*Exercise goal*
Locate the word "screenshot" in the data below, then copy every line that holds it.

*Material for this exercise*
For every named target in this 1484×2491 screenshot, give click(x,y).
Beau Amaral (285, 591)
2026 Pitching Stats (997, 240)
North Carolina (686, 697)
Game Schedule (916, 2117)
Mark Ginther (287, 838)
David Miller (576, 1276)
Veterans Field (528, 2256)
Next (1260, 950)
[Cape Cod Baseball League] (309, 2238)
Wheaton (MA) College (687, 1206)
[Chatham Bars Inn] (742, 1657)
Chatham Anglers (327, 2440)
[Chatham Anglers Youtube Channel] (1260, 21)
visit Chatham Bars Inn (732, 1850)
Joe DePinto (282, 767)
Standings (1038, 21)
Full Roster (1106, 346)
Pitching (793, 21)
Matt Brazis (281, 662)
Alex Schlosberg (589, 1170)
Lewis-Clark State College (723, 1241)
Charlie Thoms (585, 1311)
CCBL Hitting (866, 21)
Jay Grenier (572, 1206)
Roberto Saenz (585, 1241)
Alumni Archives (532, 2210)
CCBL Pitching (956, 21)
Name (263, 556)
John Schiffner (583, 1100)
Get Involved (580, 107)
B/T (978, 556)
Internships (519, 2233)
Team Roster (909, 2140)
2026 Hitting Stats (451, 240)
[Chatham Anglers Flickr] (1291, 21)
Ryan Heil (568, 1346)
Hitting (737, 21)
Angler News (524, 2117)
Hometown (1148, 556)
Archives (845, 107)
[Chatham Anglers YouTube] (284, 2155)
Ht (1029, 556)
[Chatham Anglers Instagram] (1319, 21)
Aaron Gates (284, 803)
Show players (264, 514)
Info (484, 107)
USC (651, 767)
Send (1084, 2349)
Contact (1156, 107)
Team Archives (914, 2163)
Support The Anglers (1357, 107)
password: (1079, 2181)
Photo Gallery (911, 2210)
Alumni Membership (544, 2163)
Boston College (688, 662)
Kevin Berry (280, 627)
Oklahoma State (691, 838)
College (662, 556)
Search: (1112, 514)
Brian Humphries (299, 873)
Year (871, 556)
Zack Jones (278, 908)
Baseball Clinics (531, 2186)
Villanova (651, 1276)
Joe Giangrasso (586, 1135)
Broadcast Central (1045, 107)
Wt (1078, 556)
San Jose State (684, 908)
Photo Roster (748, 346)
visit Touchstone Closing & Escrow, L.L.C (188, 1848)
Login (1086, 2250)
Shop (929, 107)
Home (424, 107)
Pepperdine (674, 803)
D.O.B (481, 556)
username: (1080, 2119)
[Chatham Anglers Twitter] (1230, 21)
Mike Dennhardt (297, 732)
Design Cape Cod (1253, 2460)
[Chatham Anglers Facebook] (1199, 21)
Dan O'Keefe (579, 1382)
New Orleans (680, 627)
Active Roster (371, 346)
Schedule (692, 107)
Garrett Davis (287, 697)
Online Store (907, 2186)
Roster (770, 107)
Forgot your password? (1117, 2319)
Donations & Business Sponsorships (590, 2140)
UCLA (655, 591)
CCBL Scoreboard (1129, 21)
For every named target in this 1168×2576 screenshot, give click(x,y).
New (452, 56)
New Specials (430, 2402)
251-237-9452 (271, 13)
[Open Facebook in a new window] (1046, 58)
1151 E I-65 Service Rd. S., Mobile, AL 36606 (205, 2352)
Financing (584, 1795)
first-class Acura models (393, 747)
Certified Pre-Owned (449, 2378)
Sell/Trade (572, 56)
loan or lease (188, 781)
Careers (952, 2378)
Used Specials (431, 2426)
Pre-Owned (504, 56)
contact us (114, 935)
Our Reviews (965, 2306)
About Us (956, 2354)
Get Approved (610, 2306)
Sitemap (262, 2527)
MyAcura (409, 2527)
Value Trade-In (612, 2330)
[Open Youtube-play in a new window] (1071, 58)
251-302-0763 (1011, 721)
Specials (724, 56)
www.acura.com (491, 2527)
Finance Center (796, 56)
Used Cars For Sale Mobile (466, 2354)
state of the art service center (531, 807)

*Result of this task*
For every named target in this 1484×2491 screenshot, give click(x,y).
For every named target in this 1168×2576 screenshot, give click(x,y).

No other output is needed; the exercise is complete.